Nie potrafiłem zrozumieć postawy Andreasa i chyba nigdy się to nie zmieni. Za to Silva powoli odzyskiwał mój szacunek, bo choć wciąż byłem na niego wściekły, to miałem świadomość, że moja wściekłość z każdym dniem robi się coraz bardziej bezpodstawna. On, w przeciwieństwie do tego potwora, chciał dla mnie dobrze i zależało mu na mnie. Może kiedyś przeproszę go, za swoje dziecinne zachowanie, może nawet będzie między nami, tak jak dawniej, ale na pewno nie dzisiaj.

Po tym, co stało się w moim pokoju, nie miałem siły na szczerze, ckliwe rozmowy.
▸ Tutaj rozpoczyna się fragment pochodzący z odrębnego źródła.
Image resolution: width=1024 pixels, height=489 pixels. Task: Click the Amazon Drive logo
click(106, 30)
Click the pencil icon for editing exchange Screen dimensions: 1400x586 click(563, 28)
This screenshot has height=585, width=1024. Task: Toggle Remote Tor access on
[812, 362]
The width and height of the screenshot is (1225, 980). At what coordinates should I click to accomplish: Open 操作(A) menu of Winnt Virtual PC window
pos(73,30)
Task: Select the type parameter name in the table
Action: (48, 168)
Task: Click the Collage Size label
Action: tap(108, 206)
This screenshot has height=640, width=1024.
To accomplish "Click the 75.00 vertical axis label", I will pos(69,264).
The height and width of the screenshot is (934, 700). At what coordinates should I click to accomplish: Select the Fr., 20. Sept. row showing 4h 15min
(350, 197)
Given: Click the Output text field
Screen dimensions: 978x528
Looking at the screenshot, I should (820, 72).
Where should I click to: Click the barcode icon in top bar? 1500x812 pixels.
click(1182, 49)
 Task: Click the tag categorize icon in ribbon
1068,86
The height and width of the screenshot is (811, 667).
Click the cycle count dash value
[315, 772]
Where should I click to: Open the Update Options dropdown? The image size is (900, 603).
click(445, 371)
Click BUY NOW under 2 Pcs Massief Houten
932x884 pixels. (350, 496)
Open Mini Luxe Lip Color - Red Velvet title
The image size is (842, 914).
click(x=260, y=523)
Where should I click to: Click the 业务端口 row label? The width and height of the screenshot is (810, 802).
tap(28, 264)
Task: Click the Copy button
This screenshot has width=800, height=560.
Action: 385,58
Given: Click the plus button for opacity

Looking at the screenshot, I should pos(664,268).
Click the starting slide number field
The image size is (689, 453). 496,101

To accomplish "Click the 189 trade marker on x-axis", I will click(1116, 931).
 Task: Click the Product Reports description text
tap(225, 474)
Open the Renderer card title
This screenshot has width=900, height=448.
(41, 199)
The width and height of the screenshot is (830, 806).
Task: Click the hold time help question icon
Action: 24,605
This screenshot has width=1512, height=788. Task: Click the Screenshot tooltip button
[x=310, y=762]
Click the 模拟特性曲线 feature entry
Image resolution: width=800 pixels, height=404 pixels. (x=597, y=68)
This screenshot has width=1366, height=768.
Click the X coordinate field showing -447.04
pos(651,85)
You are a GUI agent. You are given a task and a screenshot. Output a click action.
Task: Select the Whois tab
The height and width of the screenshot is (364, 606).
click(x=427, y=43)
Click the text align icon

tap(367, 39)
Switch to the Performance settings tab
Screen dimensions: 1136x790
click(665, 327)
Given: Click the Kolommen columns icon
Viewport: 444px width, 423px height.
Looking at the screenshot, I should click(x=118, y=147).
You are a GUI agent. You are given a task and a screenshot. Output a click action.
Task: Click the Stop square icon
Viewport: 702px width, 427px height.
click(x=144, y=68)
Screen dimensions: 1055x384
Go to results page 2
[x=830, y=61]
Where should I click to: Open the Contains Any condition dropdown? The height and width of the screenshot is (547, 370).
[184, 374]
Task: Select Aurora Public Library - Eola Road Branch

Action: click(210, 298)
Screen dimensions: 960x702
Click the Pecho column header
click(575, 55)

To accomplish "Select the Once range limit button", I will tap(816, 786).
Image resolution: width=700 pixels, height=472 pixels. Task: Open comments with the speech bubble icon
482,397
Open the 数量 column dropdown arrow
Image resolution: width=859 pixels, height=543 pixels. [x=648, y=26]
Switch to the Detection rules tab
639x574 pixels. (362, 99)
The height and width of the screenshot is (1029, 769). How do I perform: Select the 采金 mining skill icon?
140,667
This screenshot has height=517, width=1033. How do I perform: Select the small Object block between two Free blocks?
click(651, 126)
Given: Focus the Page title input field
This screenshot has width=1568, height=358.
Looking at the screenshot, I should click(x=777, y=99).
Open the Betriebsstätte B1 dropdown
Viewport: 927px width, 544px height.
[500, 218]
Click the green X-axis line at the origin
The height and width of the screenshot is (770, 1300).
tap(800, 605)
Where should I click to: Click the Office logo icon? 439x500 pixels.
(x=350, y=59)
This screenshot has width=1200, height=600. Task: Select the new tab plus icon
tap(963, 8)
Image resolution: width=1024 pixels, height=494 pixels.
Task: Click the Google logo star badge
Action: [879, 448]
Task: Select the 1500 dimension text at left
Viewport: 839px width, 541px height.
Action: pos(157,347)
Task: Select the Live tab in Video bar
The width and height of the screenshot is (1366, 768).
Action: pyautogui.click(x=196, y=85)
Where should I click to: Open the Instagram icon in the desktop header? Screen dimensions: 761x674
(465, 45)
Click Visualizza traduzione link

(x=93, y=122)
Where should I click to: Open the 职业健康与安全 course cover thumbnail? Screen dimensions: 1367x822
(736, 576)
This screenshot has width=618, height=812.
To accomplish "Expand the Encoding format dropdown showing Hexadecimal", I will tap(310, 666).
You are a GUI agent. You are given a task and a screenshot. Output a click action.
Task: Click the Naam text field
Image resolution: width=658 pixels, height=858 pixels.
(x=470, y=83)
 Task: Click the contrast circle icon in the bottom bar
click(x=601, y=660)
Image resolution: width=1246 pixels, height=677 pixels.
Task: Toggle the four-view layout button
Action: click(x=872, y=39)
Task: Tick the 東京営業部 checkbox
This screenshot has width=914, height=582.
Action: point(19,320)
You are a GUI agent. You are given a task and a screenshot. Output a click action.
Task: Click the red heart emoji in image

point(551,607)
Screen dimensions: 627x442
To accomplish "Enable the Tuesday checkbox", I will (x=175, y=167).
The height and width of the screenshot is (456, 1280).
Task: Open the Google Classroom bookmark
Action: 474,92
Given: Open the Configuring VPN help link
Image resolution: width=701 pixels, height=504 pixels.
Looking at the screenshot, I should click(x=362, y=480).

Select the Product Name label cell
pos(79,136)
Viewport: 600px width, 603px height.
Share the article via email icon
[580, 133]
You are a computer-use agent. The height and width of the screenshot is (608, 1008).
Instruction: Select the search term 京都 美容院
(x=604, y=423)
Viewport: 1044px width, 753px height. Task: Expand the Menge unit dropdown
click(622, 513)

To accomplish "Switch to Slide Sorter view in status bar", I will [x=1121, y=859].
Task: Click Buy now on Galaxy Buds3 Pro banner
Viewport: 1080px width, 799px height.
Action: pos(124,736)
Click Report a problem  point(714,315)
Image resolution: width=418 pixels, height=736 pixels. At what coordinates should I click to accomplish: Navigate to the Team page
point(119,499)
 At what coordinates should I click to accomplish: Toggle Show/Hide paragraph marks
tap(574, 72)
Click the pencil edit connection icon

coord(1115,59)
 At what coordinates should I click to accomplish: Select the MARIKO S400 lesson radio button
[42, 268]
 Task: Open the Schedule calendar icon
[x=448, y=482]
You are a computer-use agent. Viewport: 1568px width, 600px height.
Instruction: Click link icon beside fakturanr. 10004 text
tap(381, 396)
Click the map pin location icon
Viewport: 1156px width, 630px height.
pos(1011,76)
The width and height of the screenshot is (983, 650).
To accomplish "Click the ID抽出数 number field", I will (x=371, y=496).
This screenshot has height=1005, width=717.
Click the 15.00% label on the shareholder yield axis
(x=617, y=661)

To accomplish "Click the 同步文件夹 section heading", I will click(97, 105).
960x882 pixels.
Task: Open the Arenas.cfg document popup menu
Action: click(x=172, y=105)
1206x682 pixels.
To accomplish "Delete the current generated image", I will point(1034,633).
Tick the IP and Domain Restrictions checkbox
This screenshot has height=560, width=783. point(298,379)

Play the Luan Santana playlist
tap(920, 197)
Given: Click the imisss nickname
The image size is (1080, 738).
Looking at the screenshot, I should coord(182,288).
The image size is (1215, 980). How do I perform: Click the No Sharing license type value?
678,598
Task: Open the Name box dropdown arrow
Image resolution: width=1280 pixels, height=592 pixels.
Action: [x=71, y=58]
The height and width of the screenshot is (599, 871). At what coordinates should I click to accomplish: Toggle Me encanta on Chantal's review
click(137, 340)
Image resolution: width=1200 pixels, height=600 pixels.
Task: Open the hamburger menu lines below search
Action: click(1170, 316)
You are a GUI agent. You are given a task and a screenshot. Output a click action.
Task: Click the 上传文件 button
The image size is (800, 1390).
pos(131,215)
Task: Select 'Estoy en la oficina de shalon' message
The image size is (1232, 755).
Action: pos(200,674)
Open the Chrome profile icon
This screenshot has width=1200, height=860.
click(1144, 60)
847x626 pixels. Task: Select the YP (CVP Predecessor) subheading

Chciałem jak najszybciej pójść na trening i wyrzucić z siebie emocje, a żeby to zrobił musiałem wciąż grać wściekłego dzieciaka, by zdenerwowany Silva stracił cierpliwość i nie chcąc ze mną dłużej rozmawiać wypuścił mnie z gabinetu.

W końcu przestałem przyglądać się wystrojowi wnętrza i spojrzałem na komendanta Specjalistów.
Mężczyzna siedział w czarnym fotelu, za biurkiem w tym samym kolorze i patrzył na mnie z troską.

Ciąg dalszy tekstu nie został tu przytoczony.